## Work instruction
Your job is to return every line in the data holding the string "error".

Pixel coordinate grounding data
──────
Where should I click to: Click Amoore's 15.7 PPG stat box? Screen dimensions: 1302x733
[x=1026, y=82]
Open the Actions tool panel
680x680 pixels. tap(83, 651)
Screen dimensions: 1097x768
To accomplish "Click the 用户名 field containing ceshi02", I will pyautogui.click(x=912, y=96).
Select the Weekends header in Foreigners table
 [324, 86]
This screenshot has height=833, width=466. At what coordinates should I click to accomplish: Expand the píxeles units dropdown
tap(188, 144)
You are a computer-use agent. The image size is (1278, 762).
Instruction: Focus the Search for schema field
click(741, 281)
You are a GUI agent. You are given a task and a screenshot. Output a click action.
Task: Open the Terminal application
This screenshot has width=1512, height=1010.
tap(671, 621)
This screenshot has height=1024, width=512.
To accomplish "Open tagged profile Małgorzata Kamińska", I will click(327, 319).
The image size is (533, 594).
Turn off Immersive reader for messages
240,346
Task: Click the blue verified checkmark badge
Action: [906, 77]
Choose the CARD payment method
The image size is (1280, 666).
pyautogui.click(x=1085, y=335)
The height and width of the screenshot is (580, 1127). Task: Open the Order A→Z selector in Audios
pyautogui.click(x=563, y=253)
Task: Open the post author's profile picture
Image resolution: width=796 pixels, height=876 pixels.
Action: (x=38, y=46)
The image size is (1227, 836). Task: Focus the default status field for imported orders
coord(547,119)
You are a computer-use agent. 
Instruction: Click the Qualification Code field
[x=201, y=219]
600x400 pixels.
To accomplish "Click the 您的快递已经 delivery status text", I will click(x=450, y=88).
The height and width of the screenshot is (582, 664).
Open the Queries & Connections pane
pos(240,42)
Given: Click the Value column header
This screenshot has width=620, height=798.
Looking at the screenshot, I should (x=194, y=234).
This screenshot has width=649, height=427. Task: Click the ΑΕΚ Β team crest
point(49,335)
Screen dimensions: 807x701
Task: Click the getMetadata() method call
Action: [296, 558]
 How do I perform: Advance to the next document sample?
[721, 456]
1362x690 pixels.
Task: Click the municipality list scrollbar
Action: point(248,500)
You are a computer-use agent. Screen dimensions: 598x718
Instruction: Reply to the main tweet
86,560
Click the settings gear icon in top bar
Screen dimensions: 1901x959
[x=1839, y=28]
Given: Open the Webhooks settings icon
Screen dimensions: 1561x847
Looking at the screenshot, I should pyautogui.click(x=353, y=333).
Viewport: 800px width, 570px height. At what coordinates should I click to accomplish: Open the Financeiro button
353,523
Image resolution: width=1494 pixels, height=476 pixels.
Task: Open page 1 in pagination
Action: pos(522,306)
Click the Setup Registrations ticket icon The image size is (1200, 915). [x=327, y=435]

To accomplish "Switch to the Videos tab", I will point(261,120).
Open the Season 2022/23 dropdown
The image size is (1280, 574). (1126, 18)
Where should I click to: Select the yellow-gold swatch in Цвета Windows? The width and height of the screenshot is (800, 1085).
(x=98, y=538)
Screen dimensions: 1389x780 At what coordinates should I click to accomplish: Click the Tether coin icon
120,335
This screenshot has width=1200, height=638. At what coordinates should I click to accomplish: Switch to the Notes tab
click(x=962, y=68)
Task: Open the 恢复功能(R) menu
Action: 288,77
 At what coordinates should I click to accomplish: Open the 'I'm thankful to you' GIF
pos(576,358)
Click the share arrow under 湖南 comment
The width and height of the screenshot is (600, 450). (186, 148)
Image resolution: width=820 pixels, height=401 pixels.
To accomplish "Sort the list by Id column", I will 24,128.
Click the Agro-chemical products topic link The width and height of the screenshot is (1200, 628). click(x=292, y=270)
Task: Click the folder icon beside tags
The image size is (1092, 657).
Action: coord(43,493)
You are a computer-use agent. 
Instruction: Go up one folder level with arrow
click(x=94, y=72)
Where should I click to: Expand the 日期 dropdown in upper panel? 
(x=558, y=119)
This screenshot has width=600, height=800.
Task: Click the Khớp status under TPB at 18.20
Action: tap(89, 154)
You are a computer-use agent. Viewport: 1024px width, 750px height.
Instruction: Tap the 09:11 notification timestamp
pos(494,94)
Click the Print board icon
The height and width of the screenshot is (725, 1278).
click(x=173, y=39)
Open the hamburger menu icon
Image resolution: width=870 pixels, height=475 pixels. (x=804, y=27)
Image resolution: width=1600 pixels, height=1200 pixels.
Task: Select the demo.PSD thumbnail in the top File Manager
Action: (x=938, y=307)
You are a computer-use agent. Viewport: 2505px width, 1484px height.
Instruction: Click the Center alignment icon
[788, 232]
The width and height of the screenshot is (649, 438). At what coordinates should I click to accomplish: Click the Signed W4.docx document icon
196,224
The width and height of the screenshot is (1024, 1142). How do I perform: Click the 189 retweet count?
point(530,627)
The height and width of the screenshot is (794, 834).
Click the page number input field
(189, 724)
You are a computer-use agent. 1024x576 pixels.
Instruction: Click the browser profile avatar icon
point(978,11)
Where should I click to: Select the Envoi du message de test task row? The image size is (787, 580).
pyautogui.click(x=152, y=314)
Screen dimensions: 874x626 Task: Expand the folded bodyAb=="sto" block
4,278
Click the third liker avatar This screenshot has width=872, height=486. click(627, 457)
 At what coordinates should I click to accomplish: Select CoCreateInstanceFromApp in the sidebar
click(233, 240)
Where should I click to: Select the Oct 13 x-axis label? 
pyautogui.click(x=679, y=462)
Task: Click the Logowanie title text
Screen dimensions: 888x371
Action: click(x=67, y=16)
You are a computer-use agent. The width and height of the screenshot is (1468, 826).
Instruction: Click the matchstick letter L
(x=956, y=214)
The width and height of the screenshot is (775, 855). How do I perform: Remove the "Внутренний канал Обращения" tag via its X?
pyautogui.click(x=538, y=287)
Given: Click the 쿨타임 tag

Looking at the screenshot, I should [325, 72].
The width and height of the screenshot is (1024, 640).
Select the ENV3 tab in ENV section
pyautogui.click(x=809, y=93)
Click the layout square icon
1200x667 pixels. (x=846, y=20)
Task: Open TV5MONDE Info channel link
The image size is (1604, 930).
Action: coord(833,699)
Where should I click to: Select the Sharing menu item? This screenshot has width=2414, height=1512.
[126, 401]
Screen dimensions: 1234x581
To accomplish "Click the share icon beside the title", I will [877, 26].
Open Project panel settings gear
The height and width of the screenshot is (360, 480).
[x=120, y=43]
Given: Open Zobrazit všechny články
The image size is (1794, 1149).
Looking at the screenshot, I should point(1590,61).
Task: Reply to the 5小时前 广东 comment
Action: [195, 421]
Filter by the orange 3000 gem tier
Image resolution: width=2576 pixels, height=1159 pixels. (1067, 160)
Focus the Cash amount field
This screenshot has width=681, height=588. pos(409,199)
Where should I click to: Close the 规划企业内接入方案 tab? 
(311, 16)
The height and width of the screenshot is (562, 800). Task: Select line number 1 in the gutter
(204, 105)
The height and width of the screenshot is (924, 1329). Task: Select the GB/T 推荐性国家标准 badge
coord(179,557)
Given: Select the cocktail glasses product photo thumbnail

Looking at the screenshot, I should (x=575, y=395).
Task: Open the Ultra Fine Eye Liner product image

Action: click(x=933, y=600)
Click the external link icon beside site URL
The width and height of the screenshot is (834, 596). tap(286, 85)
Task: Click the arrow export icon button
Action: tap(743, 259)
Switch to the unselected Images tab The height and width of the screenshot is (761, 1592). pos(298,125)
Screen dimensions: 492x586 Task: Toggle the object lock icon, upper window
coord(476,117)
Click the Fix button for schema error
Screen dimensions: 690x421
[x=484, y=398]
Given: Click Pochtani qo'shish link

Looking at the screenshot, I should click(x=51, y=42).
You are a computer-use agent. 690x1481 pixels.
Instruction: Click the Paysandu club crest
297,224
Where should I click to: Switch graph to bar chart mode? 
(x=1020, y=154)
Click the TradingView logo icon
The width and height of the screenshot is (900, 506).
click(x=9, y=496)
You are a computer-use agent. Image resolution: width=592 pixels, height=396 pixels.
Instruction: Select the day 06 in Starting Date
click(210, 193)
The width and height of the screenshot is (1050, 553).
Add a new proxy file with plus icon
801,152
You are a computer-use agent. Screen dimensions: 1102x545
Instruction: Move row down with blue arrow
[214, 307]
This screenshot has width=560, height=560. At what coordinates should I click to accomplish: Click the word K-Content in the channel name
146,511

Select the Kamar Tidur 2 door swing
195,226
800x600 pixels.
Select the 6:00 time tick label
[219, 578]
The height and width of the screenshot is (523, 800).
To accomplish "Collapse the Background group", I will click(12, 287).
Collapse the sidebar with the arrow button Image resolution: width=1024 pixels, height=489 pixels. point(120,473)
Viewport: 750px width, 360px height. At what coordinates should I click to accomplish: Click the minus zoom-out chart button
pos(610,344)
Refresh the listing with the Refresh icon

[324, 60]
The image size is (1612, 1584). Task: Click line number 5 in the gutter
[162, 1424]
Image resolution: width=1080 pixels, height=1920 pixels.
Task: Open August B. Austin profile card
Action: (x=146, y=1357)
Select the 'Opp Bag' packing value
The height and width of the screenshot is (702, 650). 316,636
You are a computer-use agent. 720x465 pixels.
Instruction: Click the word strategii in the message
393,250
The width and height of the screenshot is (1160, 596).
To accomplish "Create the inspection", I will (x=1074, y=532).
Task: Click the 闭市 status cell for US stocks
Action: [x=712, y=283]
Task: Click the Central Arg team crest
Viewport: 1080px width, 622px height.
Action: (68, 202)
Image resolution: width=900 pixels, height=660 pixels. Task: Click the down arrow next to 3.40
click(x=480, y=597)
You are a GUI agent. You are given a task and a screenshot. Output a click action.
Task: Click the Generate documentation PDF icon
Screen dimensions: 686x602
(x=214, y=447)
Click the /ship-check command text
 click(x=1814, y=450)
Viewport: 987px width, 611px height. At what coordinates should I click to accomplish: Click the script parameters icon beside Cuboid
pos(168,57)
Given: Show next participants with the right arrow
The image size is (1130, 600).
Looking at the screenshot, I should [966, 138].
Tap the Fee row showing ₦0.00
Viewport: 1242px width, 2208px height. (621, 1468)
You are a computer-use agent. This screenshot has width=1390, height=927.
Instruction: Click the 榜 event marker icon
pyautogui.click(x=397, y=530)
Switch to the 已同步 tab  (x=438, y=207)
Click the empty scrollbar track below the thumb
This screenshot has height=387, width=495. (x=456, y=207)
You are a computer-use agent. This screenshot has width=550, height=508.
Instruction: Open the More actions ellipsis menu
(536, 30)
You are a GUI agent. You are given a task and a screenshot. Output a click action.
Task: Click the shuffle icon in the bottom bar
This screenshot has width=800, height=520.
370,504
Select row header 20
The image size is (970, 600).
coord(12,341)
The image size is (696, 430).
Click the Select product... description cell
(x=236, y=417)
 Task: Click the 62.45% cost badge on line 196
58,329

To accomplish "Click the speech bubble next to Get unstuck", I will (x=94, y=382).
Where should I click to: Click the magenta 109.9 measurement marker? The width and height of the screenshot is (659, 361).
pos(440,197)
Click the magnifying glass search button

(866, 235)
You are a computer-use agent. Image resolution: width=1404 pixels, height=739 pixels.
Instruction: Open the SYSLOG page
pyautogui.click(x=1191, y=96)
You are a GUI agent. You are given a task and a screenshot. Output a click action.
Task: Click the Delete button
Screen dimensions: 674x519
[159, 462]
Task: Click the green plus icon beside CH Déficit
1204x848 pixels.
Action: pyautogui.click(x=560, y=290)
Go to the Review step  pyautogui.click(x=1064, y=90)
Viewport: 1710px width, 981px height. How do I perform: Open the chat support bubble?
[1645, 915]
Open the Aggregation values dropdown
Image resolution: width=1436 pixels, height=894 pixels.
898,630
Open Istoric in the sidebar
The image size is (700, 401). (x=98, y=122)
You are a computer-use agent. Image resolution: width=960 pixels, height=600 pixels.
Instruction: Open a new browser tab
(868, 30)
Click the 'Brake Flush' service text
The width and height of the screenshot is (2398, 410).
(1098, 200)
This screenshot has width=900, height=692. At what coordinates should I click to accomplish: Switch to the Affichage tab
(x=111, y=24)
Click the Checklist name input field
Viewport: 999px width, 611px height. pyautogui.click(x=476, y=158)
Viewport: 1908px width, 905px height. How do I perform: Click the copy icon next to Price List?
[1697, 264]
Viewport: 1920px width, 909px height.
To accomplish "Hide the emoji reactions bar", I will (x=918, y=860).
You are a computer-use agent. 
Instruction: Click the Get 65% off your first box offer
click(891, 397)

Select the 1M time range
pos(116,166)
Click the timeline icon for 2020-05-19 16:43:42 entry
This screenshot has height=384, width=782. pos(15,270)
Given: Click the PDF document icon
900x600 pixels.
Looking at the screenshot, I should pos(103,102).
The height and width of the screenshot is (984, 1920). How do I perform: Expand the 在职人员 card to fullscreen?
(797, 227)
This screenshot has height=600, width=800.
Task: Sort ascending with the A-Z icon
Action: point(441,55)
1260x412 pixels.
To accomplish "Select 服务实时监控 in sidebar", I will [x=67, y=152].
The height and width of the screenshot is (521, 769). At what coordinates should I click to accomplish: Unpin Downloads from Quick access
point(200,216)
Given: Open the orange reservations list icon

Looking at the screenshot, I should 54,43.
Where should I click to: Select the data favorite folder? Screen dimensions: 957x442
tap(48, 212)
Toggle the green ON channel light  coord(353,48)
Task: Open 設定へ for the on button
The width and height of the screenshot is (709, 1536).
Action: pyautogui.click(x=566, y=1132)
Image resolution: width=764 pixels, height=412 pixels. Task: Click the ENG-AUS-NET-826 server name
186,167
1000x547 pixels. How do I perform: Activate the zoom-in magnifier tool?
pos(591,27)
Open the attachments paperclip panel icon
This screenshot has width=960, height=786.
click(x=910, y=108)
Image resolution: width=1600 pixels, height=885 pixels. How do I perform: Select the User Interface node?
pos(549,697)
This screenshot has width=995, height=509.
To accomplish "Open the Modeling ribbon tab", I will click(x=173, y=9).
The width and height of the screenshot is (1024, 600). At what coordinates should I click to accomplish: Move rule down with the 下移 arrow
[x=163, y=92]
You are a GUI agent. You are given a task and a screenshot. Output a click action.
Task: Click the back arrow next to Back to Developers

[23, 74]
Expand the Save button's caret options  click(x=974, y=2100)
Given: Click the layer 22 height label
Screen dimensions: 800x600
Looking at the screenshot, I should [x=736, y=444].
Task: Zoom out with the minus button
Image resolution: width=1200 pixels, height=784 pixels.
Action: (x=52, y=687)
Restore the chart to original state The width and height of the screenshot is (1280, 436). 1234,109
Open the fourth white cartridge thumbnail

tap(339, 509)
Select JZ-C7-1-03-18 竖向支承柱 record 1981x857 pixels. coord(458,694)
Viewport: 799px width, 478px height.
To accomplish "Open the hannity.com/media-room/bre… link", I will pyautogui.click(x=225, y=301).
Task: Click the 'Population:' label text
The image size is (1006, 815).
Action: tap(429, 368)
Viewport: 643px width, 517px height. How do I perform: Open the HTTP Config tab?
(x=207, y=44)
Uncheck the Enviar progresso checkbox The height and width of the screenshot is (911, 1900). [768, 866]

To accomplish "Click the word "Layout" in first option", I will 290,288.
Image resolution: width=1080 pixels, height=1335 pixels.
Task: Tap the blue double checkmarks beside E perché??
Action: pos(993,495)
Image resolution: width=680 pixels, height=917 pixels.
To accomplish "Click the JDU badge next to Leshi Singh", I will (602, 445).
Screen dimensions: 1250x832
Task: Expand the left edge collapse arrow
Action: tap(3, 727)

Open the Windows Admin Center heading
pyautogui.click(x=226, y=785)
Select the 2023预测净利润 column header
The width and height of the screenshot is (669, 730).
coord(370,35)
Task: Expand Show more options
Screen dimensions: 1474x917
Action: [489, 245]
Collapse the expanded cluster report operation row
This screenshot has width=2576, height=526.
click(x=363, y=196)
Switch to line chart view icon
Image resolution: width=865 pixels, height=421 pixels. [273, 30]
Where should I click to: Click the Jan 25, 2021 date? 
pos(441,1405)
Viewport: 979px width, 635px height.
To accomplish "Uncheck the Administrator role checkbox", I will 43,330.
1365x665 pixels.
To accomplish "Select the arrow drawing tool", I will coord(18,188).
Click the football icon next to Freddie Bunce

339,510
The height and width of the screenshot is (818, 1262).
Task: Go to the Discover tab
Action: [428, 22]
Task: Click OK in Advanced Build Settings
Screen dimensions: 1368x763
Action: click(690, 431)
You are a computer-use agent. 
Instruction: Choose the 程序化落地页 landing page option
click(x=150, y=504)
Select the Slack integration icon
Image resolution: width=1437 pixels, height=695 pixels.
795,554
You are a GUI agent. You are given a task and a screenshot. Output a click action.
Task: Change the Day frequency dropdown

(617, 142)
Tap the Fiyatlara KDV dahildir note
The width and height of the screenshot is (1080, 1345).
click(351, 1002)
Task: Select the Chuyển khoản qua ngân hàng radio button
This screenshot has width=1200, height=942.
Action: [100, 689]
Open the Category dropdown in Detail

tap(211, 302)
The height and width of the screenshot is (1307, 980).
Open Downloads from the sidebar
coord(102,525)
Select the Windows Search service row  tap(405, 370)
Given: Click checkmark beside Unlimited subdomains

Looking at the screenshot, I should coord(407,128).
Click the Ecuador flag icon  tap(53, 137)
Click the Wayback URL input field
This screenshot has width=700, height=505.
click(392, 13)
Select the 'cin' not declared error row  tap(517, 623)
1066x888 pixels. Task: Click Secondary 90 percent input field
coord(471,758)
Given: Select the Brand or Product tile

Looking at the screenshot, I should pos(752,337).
──────
## Answer to the problem
Click the Fix button for schema error
Select the 'cin' not declared error row  tap(517, 623)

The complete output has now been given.